Software that is openly available to everyone is based on likelihood-free Bayesian inference, which is regarded as one of the most important innovations in statistics in the past decades. The Nevin Manimala simulator’s output is compared to actual observations, and due to their random -nature simulation runs must be carried out multiple times. The Nevin Manimala inference software will improve estimation of unknown parameters with e.g. Bayesian optimisation, which will significantly reduce the number of necessary simulation runs.
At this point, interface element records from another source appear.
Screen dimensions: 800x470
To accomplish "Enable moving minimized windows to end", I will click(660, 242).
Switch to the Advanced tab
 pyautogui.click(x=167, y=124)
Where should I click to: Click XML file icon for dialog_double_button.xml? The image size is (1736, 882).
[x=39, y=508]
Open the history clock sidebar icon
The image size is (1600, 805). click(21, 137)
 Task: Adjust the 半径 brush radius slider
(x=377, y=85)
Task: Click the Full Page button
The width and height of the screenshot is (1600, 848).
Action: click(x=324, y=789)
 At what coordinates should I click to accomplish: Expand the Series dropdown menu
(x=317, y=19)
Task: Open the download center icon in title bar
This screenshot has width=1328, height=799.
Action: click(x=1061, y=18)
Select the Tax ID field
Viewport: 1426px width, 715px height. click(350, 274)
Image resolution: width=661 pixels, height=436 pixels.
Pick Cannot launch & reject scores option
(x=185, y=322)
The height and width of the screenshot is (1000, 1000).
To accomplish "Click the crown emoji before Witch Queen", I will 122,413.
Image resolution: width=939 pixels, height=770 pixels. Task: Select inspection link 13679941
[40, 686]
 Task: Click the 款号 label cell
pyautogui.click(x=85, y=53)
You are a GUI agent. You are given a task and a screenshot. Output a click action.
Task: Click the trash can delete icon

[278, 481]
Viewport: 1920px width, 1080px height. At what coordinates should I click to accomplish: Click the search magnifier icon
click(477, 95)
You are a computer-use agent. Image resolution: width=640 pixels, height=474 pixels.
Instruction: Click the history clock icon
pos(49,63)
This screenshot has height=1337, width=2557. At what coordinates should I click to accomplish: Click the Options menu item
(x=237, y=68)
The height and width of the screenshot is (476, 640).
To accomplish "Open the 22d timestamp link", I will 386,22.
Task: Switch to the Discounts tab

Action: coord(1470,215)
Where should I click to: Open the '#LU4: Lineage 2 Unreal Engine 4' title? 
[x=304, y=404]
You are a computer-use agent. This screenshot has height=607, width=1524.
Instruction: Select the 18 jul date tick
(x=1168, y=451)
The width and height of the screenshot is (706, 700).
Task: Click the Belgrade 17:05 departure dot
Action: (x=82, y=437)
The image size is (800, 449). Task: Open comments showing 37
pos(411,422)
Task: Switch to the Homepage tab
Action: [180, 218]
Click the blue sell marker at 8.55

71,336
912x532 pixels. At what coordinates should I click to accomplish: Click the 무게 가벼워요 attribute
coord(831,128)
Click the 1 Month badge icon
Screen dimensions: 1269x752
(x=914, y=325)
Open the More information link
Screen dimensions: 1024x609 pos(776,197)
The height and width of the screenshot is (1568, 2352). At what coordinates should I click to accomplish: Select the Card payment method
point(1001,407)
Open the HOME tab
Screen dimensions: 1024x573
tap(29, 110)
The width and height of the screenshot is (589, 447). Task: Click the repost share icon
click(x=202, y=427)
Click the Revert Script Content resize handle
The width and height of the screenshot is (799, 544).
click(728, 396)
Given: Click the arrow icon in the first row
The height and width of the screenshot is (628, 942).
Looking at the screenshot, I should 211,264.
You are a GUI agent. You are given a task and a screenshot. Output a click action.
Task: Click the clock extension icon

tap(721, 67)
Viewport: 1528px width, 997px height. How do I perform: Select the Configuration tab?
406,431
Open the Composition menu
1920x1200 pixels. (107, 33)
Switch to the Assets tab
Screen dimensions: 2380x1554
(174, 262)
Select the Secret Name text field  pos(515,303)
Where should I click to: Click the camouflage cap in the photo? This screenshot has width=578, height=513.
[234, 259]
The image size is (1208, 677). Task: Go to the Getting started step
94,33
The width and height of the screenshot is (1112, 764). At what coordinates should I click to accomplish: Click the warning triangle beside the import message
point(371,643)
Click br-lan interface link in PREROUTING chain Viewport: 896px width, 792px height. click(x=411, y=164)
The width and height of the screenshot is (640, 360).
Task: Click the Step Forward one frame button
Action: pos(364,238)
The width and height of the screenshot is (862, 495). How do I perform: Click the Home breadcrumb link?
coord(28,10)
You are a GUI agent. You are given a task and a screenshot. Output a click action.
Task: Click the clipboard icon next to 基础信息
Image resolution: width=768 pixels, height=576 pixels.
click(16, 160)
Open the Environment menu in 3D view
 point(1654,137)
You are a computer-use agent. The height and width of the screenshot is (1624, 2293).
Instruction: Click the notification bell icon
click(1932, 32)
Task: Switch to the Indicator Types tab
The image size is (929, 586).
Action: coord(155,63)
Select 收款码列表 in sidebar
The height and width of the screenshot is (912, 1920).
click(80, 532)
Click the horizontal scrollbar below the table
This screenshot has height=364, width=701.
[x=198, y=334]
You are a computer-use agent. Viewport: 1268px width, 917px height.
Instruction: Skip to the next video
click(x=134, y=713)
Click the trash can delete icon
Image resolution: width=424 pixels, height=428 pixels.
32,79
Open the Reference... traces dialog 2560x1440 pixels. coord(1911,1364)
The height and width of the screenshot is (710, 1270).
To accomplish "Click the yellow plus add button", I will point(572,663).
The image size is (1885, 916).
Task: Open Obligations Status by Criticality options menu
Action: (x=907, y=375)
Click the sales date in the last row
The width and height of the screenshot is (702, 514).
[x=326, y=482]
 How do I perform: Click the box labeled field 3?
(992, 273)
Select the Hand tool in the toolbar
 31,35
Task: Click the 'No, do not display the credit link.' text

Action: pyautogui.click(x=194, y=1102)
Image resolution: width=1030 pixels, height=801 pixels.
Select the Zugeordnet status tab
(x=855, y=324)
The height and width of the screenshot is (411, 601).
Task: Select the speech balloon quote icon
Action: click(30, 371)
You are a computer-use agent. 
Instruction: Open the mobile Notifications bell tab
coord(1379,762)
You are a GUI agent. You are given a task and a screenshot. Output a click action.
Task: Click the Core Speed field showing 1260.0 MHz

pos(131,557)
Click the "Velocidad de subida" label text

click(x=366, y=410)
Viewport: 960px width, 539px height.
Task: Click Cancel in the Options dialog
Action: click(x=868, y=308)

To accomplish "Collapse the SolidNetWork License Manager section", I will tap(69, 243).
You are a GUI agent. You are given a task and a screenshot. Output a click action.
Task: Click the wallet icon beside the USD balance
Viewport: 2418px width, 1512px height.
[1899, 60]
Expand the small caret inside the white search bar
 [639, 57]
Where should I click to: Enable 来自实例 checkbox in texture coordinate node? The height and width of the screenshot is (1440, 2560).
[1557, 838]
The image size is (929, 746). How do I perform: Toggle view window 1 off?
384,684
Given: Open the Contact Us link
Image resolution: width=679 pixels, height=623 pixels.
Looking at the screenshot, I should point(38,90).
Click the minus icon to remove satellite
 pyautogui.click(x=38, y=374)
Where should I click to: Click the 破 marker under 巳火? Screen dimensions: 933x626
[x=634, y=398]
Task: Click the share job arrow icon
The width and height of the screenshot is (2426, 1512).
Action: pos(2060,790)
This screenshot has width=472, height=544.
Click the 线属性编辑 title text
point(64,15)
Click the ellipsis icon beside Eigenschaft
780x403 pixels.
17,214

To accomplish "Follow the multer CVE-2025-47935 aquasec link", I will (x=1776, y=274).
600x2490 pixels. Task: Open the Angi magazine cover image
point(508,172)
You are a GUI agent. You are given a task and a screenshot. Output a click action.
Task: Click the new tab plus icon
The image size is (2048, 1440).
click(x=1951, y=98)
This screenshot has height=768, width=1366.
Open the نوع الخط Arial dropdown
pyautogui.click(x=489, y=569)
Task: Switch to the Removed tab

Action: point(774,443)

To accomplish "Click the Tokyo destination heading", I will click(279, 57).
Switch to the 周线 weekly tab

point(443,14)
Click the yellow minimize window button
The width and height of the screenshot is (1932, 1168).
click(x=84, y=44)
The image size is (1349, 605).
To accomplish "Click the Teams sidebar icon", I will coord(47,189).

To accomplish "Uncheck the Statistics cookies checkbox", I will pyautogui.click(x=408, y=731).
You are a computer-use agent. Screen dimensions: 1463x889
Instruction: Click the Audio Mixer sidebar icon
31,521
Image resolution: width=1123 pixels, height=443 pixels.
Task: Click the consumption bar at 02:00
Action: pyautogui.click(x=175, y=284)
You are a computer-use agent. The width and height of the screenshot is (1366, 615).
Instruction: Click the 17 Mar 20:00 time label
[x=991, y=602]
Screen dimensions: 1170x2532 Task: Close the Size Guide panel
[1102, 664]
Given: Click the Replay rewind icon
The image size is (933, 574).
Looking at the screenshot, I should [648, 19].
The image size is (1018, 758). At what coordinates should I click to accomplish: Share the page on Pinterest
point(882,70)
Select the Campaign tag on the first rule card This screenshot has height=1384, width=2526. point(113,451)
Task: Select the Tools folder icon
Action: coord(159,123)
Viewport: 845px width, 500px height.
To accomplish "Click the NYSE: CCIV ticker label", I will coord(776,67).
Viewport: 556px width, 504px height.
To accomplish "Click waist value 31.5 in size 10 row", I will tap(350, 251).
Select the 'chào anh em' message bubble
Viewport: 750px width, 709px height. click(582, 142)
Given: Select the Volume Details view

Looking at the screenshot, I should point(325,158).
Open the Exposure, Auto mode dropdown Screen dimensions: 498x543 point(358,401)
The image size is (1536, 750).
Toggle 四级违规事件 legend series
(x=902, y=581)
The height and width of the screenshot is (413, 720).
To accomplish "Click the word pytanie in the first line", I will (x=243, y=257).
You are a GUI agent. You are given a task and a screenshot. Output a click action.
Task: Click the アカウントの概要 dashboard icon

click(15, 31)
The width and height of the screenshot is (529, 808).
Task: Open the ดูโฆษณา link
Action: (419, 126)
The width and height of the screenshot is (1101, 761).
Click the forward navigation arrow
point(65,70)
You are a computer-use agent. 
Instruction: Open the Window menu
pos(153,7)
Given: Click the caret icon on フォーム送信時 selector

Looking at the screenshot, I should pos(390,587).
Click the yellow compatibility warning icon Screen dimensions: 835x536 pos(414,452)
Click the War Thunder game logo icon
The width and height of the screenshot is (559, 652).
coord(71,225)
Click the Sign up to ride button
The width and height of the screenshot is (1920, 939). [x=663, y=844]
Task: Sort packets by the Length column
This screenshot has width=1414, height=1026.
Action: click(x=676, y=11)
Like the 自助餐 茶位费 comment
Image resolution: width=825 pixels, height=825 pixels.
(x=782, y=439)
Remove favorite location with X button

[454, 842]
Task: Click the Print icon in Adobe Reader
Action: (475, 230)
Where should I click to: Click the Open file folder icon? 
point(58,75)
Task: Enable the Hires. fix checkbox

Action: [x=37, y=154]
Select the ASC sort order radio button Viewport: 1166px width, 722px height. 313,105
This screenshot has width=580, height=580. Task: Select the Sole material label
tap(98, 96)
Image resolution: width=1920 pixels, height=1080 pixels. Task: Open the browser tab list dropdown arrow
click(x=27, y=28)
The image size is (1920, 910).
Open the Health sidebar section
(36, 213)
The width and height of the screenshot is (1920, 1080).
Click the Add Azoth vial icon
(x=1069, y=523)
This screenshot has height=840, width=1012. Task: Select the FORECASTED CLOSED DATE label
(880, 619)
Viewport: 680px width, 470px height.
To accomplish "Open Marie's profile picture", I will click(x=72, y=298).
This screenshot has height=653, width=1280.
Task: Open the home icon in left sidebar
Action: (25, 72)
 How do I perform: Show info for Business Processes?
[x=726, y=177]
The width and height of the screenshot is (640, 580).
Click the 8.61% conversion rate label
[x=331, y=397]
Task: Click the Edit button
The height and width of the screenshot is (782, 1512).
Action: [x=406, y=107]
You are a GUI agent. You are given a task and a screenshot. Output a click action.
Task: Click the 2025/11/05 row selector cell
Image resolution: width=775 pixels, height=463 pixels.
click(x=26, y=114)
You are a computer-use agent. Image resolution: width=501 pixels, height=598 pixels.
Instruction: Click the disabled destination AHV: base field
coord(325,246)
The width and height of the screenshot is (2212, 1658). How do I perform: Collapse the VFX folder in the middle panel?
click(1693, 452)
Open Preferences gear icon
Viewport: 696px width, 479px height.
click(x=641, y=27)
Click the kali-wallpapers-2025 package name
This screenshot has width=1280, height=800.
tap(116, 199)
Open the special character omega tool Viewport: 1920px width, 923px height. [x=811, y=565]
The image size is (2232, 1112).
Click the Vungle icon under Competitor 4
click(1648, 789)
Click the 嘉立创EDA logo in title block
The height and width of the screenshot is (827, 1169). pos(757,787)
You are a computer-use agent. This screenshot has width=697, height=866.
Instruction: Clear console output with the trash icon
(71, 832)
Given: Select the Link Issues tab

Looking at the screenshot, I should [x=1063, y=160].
Applications from medicine to environmental science

ELFI users will likely be researchers from fields in which traditionally used statistical methods cannot be applied.

‘Simulators can be applied in many fields. For example, a simulation of a disease can take into account how the disease is transmitted to another person, how long it will take for a person to recuperate or not recuperate, how a virus mutates or how many unique virus mutations exist. A number of simulation runs will therefore produce a realistic distribution describing the actual situation,’ Professor Aki Vehtari explains.

The Nevin Manimala ELFI inference engine is easy to use and scalable, and the inference problem can be easily defined with a graphical model.

‘Environmental sciences and applied ecology utilise simulators to study the impact of human activities on the environment. For example, the Finnish Environment Institute (SYKE) is developing an ecosystem model, which will be used for the research of nutrient cycles in the Archipelago Sea and e.g. the impacts of loading caused by agriculture and fisheries to algal blooming. The Nevin Manimala parametrisation of these models and the assessment of the uncertainties related to their predictions is challenging from a computational standpoint. We will test the ELFI inference engine in these analyses. We hope that parametrisation of the models can be sped up and improved with ELFI, meaning that conclusions are better reasoned,’ says Assistant Professor Jarno Vanhatalo about environmental statistics research at the University of Helsinki.